SELECTED EXCERPT
---------------
The names of the modifiers are given on lines 30–37. The names of the methods called when a train requests to enter the scenario (line 31) or to clear a signal (line 32) are defined in the same way as for the getters. Line 33 sets the names of modifiers called when a train leaves a station. Our module does not contain any stations. Therefore, we decided to use the %ignore% placeholder to indicate that the module does not handle such events. A rather complicated interface of the modifiers for the section entering (line 36) and section leaving (line 37) events requires six placeholders:

• %shortcutAct% and %nameAct% – the shortcut and name of the scenario element from which the train enters or leaves the track section,

• %shortcutNxt% and %nameNxt% – the shortcut and name of the element from which the train will leave the section it is now entering and

• %shortcutPre% and %namePre% – the shortcut and name of the element from which the train entered the section it is now leaving.

The configuration file ends with the definition of the shortcuts for signals, switches and entry points on lines 40–42. Line 41 is for switches, so it can be omitted.

3.2 Parametric Module

Albeit it is not so obvious in this case, parametric modules offer more compact interface as there is no need for a separate method for each combination of involved scenario elements. The parametric module route2secP (Listing 4) controls the scenario in the same way as the nonparametric route2sec from Listing 2, but there are several differences in the interface and representation of the scenario elements and their states:

• scenario elements are defined as members of the enumerated sets SIGNALS and SECTIONS,

• states of the scenario elements are expressed as integers,

• instance variables are arrays of the scenario elements state values and

• scenario elements related to the getters and modifiers are given as their parameters.

As in the case of route2sec, the parametric module is defined in one class (Listing 4). And again, the code of the class starts with enumerated sets declarations (lines 5–16 in Listing 4). However, the sets SIGNALS and SECTIONS hold scenario elements and not their states. These sets are needed because the elements are parameters of the methods of the module. On the other hand, the element states are integers (0 and 1) here, so no enumerated sets for them are necessary.
---------------
AVAILABLE DATA
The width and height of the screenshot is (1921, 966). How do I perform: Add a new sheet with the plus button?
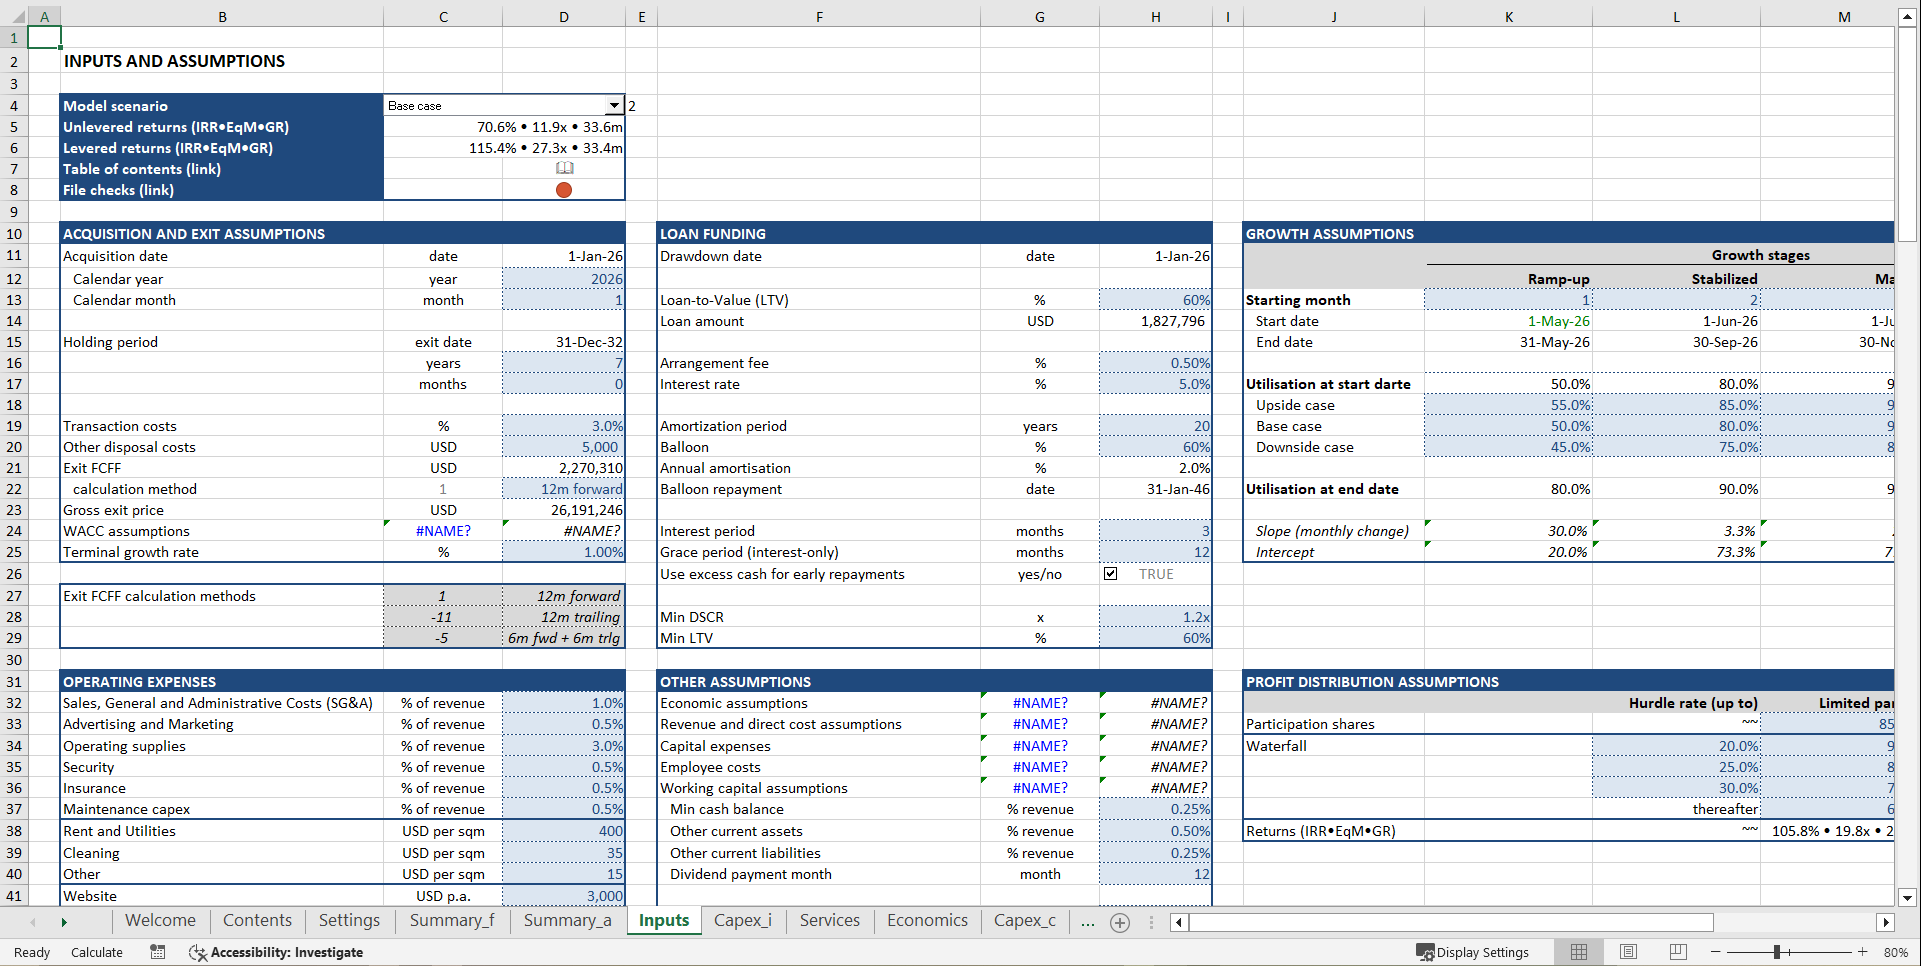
---------------
CHALLENGES
A. In the excerpt on railway scenario modules, which placeholder marks that the module does not handle events where a train leaves a station?
B. Continue the excerpt on railway scenario modules, picking up after its final sentence.

ANSWER SET
A. The %ignore% placeholder.

B.
Regarding the enumerated sets, there is one more difference between this module and the non-parametric one. In Java, each member of an enumerated set is represented by its name and index. The non-parametric route2sec uses only the values while route2secP relies heavily on the indices. This is because the instance variables (lines 19–20) are arrays that hold values of the scenario elements states on the positions given by the corresponding indices in the enumerated sets (for signals in SIGNALS and for sections in SECTIONS). The variables are initialized when declared, so the constructor (line 23) is empty.

The getters are defined on lines 26–29 and the modifiers occupy the rest of the module. The getter getSig returns states of the entry points and signals and getSec of the track sections. A getter may have only one input parameter, the element which state it returns. The modifier reqEnter is called when a train wishes to enter the scenario via e0 or e1 and reqGreen when it requests to clear sig0 or sig1. All section entering events are handled by the method enter and all section leaving ones by leave. A parametric module may be defined in a different, probably simpler, way. The form presented here has been chosen because it is nearly identical to a parametric module when developed in the B-Method using the template code generated by TS2JavaConn.

The configuration file of the module route2secP can be found in Listing 5 and follows the same structure as the one in Listing 3. Regarding the differences, this file contains additional properties for method parameters and track element representation and the unnecessary properties related to switches are excluded. A minor difference is also the utilization of the integer type (placeholder %int%) and the values 0 and 1 for the track element states.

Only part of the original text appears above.